TDD makes sense and improves the quality of your code. I don’t think anybody could argue against this simple fact. Is TDD flawless? Well, that’s a whole different discussion.
But let’s back up for a moment.
Picture this: you’ve just joined a team tasked with developing some kind of software which you know nothing about. The only thing you know is that it’s an implementation of Conway’s Game of Life as a web API. Your first assignment is to develop a feature in the system:
In order to display the current state of the Universe
As a Game of Life client
I want to get the next generation from underpopulated cells
You want to implement this feature by following the principles of TDD, so you know that the first thing you should do is start writing a failing test. But, what should you test? How would you express this requirement in code? What’s even a cell?
If you’re looking at TDD for some guidance, well, I’m sorry to tell you that you’ll find none. TDD has one rule. Do you remember what the first rule of TDD is? (No, it’s not you don’t talk about TDD):
Thou shalt not write a single line of production code without a failing test.

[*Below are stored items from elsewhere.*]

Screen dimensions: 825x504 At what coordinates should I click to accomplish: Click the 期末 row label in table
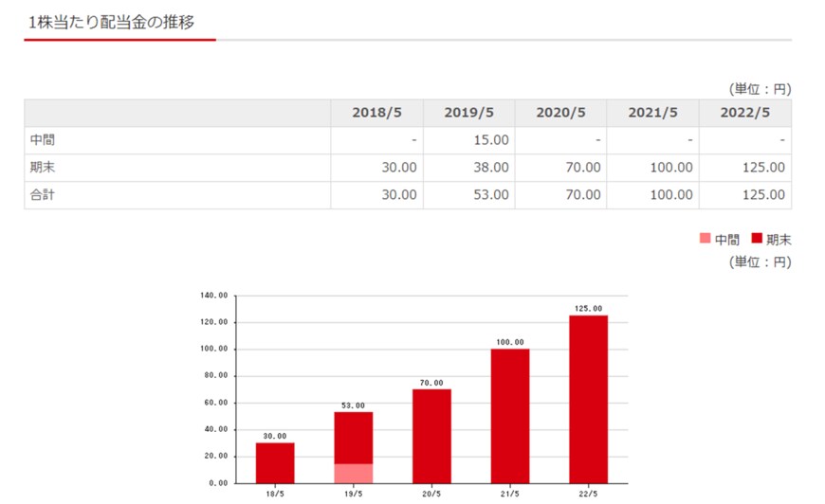point(44,168)
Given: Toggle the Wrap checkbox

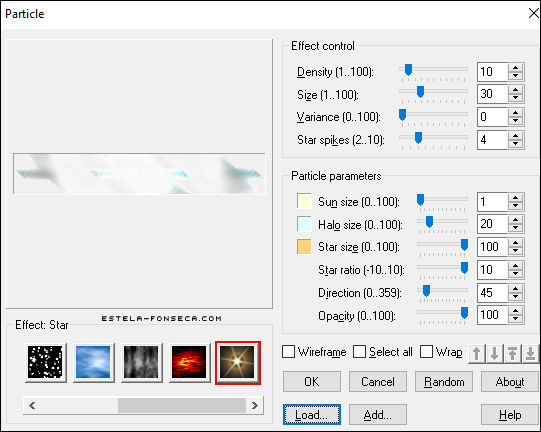Looking at the screenshot, I should (x=426, y=352).
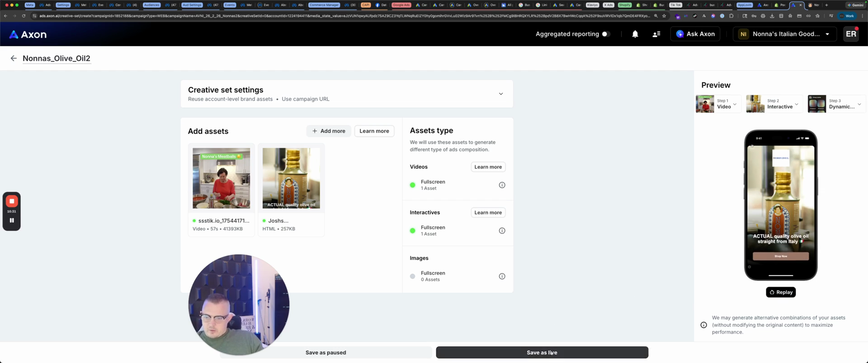Open info for Interactives Fullscreen asset
This screenshot has height=363, width=868.
click(x=502, y=231)
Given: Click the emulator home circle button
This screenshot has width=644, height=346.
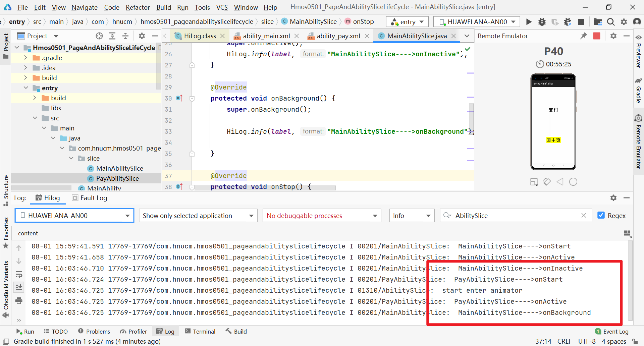Looking at the screenshot, I should tap(573, 182).
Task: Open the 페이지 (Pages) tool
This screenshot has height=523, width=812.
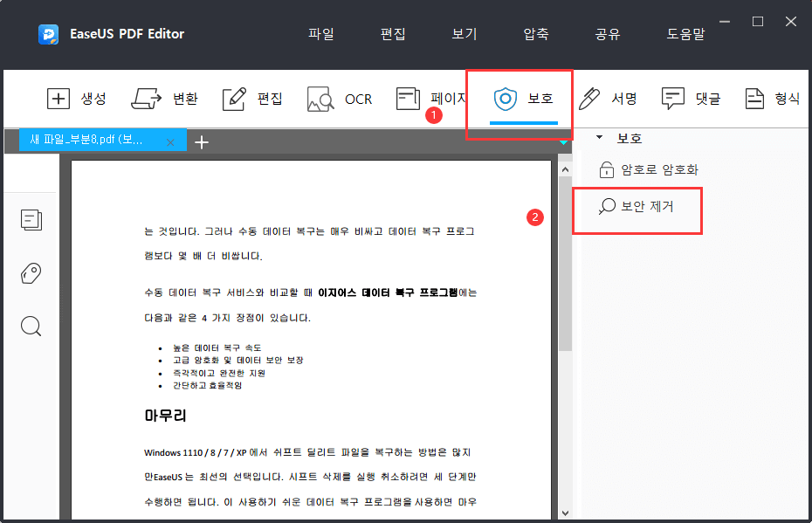Action: [x=430, y=99]
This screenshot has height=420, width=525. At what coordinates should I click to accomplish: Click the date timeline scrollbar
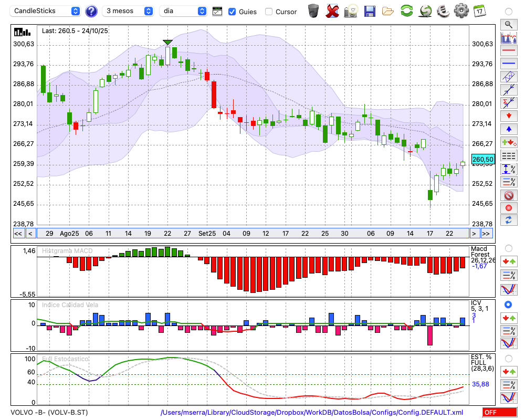[252, 234]
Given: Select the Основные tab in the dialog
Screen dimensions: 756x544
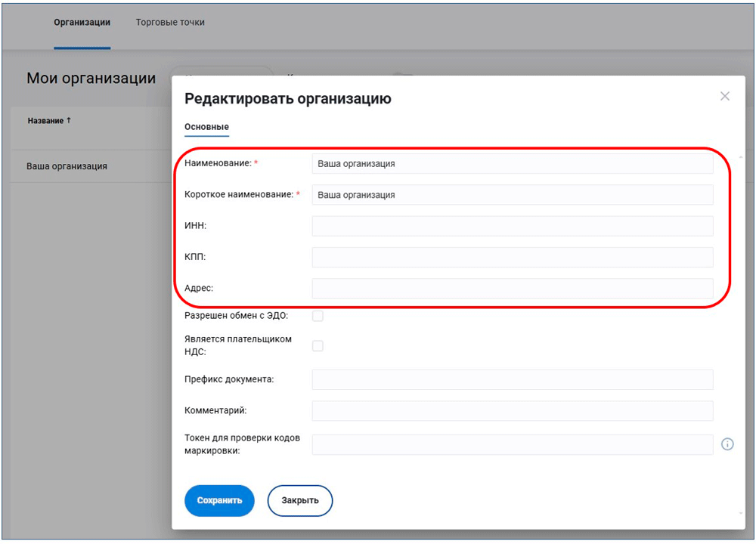Looking at the screenshot, I should tap(206, 127).
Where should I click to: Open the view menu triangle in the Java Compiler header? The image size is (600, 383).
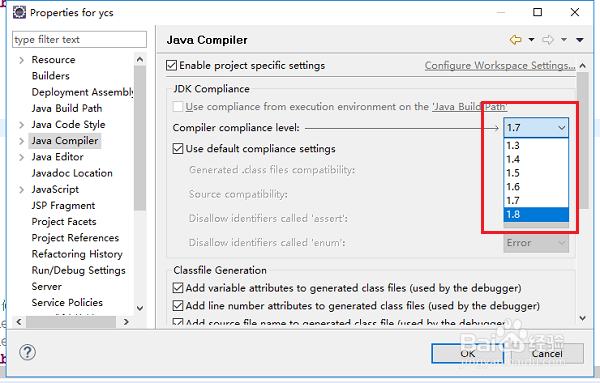[x=580, y=40]
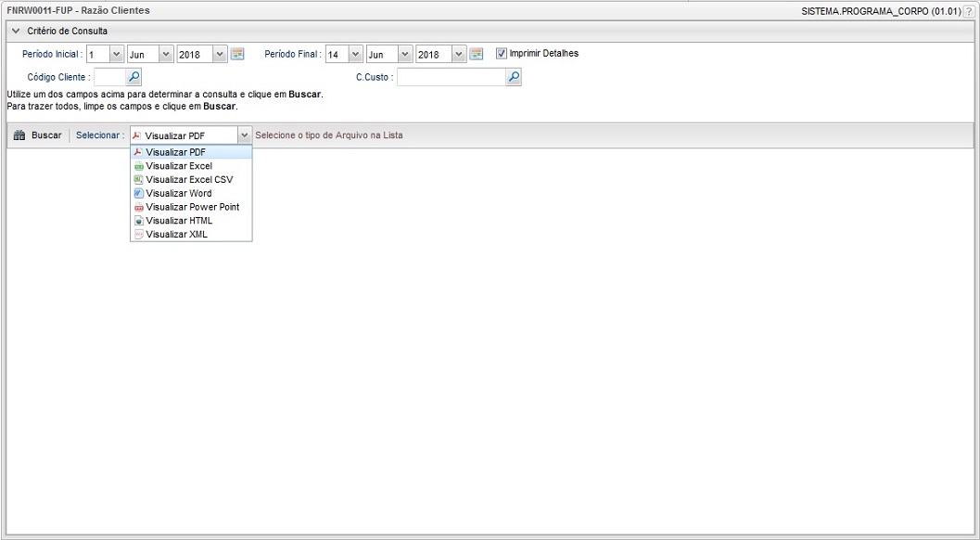This screenshot has height=540, width=980.
Task: Open the Período Inicial calendar picker
Action: coord(237,55)
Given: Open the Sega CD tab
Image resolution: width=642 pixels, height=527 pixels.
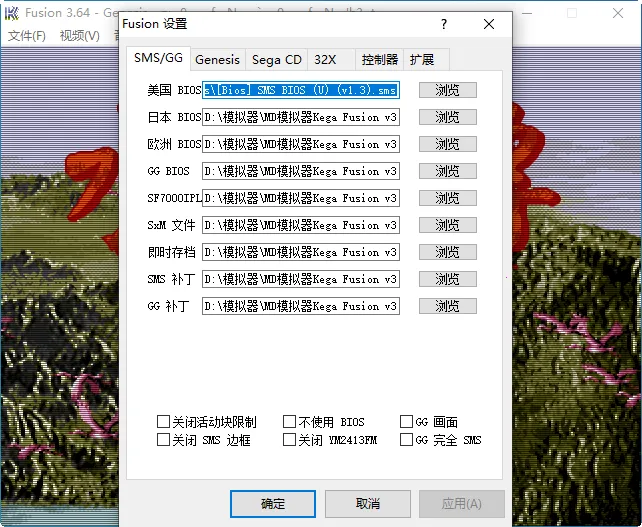Looking at the screenshot, I should (x=276, y=59).
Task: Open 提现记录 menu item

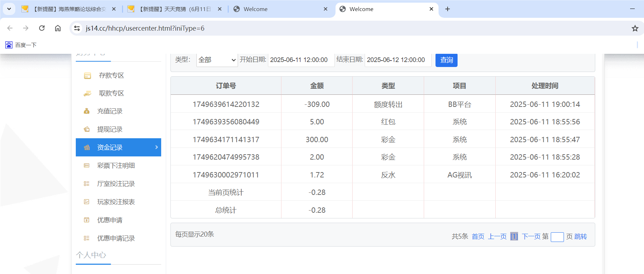Action: tap(110, 129)
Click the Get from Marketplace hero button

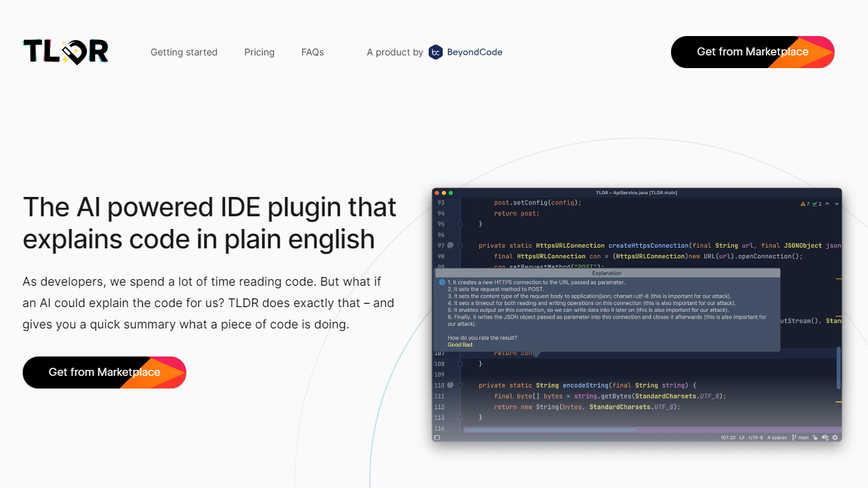(104, 373)
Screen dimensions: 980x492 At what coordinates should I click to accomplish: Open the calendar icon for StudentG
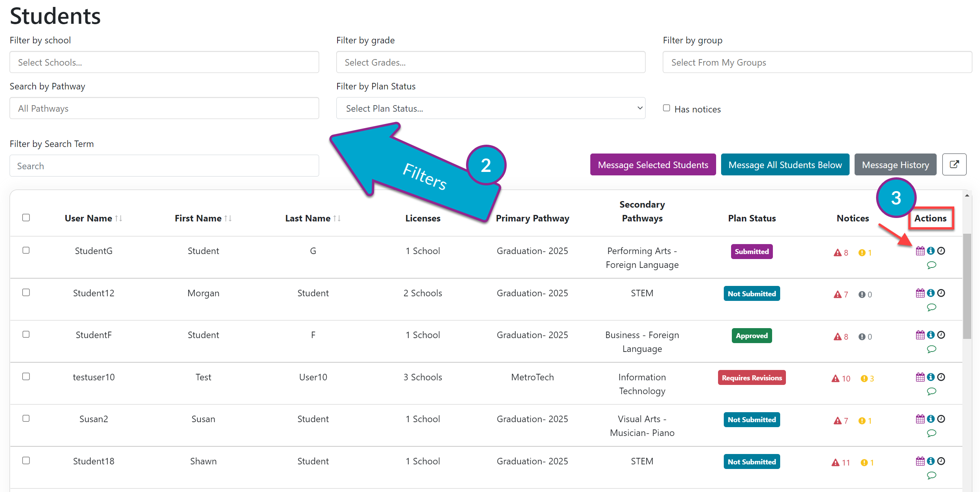920,251
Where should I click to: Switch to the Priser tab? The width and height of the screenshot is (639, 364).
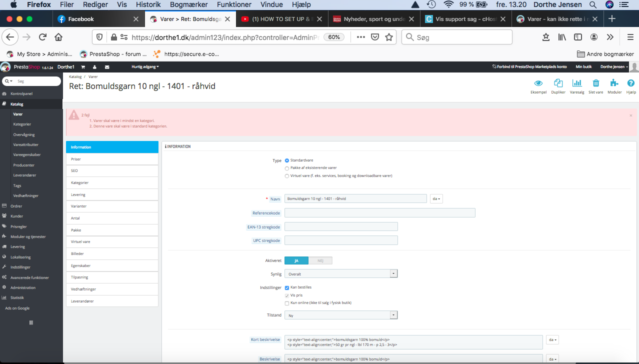112,159
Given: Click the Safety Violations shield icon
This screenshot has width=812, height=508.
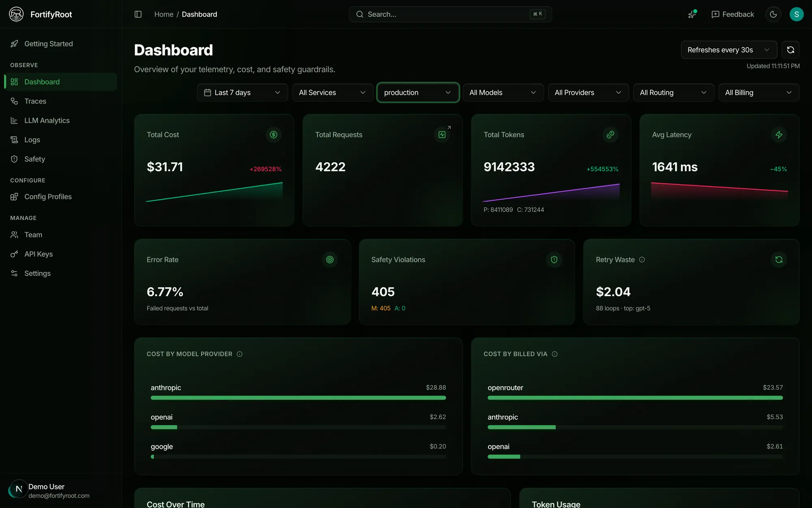Looking at the screenshot, I should tap(554, 260).
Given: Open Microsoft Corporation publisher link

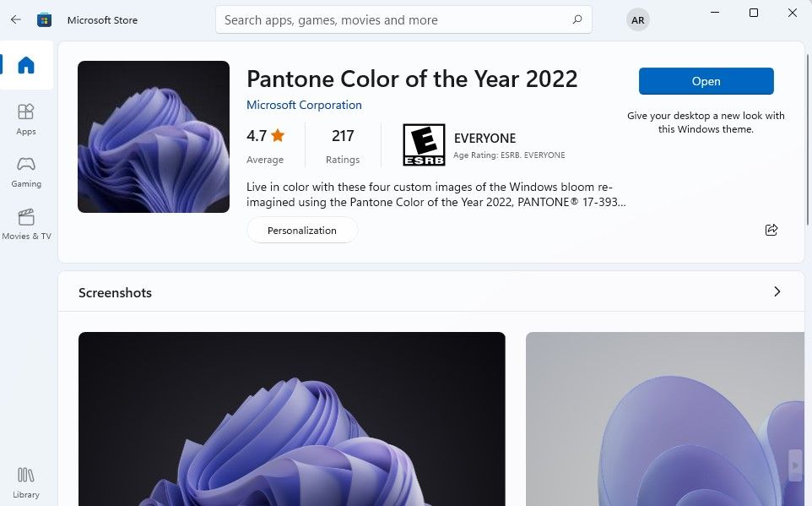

And that’s basically it. TDD doesn’t tell you what to test, how you should name your tests and not even how to understand why they fail in first place.
As a programmer, the only thing you can think of, at this point, is writing a test that checks for nulls. Arguably, that’s the equivalent of trying to start a car by emptying the ashtrays.
What if we stopped worrying about writing tests for the sake of, well, writing tests, and instead focused on verifying what the system is supposed to do in a certain situation? That’s called behavior and a lot of good things may come out of letting it be the driving force when developing software. Dan North noticed this during his research, which ultimately led him to the formalization of Behavior-driven Development:
I started using the word “behavior” in place of “test” in my dealings with TDD and found that not only did it seem to fit but also that a whole category of coaching questions magically dissolved. I now had answers to some of those TDD questions. What to call your test is easy – it’s a sentence describing the next behavior in which you are interested. How much to test becomes moot – you can only describe so much behavior in a single sentence. When a test fails, simply work through the process described above – either you introduced a bug, the behavior moved, or the test is no longer relevant.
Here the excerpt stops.